Saturday, February 28, 2009

Free Market - Morality or Immorality?

In an op-ed piece in The Washington Post on February 20, Michael Gerson concluded his remarks with these words:
Suspicions about consumerism are being powerfully reinforced by economic realities along with environmental concerns. But the rejection of materialism is finally rooted in a spiritual view of human nature. Pope John Paul II warned of making "people slaves of 'possession' and of immediate gratification, with no other horizon than the multiplication or continual replacement of the things already owned with others still better." A less material orientation in life (assuming basic material needs are met) actually expands our horizons -- like an escape from the dungeon of our own desires.

It has always been a quiet fear of capitalists that the success of free markets would eventually undermine the moral basis for free markets -- that decadent prosperity would dissolve values such as prudence and delayed gratification. "Capitalism," argued economist Joseph Schumpeter, "creates a critical frame of mind which, after having destroyed the moral authority of so many other institutions, in the end turns against its own."

But capitalism may be self-correcting in this area, as it is in many others. A recession causes suffering that can overwhelm hope. It can also lead to the rediscovery of virtues that make sustained prosperity possible -- and that add nonmaterial richness to our lives. Sometimes grace can arrive through an unexpected door.

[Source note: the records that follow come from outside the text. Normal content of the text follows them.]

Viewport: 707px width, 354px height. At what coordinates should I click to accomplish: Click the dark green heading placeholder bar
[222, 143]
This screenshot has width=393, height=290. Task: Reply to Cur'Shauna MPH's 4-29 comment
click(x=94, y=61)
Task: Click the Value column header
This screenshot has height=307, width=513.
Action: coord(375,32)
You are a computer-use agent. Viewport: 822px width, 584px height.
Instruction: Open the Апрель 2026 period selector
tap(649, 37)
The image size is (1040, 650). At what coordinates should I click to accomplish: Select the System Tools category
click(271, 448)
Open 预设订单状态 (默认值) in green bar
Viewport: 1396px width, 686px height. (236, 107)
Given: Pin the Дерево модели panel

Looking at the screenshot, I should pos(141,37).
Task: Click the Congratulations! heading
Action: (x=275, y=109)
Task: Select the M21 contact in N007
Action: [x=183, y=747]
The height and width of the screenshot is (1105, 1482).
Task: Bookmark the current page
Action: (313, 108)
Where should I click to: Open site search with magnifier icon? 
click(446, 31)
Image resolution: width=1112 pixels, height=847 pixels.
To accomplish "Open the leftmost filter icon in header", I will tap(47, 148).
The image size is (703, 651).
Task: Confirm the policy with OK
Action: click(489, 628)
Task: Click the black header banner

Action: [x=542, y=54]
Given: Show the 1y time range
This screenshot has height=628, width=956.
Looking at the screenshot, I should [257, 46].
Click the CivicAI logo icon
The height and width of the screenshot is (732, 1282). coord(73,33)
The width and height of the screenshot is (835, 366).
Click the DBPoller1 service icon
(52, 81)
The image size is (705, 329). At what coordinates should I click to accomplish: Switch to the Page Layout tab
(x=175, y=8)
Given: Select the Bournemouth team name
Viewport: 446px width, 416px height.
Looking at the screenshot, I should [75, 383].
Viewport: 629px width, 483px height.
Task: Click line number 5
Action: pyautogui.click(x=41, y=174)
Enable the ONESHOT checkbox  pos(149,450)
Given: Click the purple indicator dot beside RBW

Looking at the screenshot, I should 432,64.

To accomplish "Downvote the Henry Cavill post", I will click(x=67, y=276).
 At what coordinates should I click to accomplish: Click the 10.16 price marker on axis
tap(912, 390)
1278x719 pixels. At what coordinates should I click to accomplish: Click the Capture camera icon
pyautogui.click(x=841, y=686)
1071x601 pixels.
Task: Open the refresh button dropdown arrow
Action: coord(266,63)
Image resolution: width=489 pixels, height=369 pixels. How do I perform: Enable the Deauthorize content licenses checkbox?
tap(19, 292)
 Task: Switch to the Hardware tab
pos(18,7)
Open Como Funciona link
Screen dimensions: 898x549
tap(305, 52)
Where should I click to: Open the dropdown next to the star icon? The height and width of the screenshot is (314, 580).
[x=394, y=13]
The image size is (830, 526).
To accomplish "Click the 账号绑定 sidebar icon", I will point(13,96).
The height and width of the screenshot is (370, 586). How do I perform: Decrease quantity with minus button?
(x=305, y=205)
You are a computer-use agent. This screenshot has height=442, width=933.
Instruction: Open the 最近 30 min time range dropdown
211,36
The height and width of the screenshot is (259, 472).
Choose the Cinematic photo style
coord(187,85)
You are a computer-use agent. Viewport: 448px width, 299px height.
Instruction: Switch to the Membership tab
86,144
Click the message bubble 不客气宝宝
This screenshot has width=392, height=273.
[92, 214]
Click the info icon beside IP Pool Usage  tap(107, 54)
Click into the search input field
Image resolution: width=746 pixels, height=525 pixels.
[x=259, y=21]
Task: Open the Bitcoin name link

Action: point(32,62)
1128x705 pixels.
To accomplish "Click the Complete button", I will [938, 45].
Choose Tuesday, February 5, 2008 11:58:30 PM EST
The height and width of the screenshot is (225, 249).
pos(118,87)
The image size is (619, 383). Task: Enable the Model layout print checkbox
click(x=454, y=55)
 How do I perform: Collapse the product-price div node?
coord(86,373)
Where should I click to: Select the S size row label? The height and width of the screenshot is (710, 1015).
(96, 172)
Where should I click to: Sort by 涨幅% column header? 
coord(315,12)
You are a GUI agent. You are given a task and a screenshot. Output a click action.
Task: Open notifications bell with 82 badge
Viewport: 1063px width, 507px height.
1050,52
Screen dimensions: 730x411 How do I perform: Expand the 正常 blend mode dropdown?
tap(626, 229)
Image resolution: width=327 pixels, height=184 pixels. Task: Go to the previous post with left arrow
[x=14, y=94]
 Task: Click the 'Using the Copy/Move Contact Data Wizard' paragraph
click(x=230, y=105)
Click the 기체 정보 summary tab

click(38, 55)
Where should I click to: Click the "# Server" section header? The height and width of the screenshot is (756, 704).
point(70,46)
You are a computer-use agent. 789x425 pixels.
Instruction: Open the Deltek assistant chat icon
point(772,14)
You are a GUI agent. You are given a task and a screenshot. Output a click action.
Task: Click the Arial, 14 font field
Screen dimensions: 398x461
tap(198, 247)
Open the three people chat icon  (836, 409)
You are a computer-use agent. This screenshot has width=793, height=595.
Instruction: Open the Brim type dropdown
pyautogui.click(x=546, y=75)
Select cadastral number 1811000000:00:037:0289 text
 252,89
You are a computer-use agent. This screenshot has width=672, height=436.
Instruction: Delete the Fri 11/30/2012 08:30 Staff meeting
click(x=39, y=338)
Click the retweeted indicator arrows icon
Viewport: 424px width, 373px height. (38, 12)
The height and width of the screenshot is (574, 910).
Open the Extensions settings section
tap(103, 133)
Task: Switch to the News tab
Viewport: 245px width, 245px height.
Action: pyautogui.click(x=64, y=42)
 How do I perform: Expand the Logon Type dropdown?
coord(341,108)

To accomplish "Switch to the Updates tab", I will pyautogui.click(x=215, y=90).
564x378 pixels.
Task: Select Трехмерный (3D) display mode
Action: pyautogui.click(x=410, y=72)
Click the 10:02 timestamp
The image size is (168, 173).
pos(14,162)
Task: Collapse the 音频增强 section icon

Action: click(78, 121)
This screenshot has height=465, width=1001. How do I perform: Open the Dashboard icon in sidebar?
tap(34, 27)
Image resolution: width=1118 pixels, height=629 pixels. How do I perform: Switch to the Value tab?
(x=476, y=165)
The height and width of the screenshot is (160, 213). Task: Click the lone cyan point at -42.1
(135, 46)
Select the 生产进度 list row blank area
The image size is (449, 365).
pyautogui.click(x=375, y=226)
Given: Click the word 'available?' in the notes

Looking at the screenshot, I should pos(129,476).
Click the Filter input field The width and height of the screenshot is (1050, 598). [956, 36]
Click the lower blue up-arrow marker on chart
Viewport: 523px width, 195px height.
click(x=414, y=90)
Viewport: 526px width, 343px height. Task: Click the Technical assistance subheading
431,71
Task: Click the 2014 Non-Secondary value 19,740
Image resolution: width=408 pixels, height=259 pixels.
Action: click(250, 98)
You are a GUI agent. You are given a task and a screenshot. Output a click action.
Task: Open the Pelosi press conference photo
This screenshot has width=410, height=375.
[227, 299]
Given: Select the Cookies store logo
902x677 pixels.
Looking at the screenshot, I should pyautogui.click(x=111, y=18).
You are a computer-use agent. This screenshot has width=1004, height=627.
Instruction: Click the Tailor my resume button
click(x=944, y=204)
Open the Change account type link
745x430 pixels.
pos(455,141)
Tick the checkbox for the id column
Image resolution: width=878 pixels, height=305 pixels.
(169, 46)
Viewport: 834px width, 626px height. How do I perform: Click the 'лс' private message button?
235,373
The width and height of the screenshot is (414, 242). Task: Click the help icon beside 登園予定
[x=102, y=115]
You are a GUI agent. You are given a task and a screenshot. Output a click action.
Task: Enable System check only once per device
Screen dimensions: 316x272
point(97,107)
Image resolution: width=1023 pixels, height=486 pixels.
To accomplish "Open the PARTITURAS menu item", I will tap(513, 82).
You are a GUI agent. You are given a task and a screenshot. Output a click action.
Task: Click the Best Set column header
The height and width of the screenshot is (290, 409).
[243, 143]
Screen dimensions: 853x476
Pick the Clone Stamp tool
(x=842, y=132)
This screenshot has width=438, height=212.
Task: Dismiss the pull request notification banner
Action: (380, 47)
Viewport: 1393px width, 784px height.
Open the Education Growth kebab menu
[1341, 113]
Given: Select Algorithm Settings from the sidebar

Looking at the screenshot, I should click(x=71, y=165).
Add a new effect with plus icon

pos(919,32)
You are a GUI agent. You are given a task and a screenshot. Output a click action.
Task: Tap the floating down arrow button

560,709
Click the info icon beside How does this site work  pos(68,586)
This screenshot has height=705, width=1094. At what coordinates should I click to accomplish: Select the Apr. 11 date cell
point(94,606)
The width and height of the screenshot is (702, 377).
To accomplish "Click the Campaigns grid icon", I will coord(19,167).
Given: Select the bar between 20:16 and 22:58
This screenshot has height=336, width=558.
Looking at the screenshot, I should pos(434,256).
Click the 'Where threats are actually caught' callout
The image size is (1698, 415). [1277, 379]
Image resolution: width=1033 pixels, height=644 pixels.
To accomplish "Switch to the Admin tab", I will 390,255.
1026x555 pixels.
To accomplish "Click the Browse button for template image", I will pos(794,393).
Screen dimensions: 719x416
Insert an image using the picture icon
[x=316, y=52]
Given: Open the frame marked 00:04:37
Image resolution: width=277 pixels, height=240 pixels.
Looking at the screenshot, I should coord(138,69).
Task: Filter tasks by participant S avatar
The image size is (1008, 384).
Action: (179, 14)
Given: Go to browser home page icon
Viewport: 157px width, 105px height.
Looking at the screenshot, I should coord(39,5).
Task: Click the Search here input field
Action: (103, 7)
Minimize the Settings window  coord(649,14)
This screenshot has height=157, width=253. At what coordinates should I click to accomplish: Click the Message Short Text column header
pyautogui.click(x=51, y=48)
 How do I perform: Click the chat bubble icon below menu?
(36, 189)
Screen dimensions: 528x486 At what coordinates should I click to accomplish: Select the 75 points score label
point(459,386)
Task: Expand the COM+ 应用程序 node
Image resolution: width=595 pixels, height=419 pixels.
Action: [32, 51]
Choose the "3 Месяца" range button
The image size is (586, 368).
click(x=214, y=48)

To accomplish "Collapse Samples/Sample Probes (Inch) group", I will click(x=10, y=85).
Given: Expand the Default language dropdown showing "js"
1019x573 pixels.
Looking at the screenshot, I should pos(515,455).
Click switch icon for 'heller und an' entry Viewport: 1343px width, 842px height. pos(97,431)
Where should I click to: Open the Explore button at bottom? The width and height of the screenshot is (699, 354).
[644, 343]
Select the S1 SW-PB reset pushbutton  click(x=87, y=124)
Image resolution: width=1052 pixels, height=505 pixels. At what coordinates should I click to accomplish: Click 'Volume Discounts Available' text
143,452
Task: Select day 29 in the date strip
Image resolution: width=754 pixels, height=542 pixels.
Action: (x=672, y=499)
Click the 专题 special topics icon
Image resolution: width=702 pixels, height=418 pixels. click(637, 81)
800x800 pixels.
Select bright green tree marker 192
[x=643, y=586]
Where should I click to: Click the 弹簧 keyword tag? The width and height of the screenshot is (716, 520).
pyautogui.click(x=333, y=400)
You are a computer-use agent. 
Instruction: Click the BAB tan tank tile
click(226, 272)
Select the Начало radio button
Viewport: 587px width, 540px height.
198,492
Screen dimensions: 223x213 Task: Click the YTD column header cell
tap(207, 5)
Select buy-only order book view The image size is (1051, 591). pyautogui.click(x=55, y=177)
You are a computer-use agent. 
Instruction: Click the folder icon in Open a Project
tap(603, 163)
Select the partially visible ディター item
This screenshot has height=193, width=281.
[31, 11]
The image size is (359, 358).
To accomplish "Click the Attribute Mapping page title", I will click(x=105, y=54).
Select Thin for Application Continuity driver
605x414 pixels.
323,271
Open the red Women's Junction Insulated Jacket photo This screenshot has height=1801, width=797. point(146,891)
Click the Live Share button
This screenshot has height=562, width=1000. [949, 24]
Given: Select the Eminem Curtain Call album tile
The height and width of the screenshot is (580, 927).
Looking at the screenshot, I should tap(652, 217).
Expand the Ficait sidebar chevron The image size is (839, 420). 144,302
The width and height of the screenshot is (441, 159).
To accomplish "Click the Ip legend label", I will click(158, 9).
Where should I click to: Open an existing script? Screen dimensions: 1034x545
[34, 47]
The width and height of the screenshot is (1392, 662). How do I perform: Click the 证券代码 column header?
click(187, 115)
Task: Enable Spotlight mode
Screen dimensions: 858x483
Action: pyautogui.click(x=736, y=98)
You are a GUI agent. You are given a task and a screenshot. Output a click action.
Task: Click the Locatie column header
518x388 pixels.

A blogger, The Cunning Realist, commented on Gerson's piece in this way:
By citing Schumpeter, Gerson lets capitalists off a bit easy. While Schumpeter's "quiet fears" are more relevant than ever, there are important differences between the school he represents and today's breed of capitalists. Robert McTeer, then head of the Federal Reserve Bank of Dallas, shared his quiet fear in 2001: "If we all join hands and go buy a new SUV, everything will be all right...Just go out and buy something -- maybe a Navigator." Richard Fisher, his successor, said in a television interview in 2005:

Where would the world be if Americans did not live out their proclivity to consume everything that looks good, feels good, sounds good, tastes good? We provide a service for the rest of the world. If we were running a current account surplus or trade surplus, what would happen to economic growth worldwide and what would be the economic consequences? So I think we are doing our duty there.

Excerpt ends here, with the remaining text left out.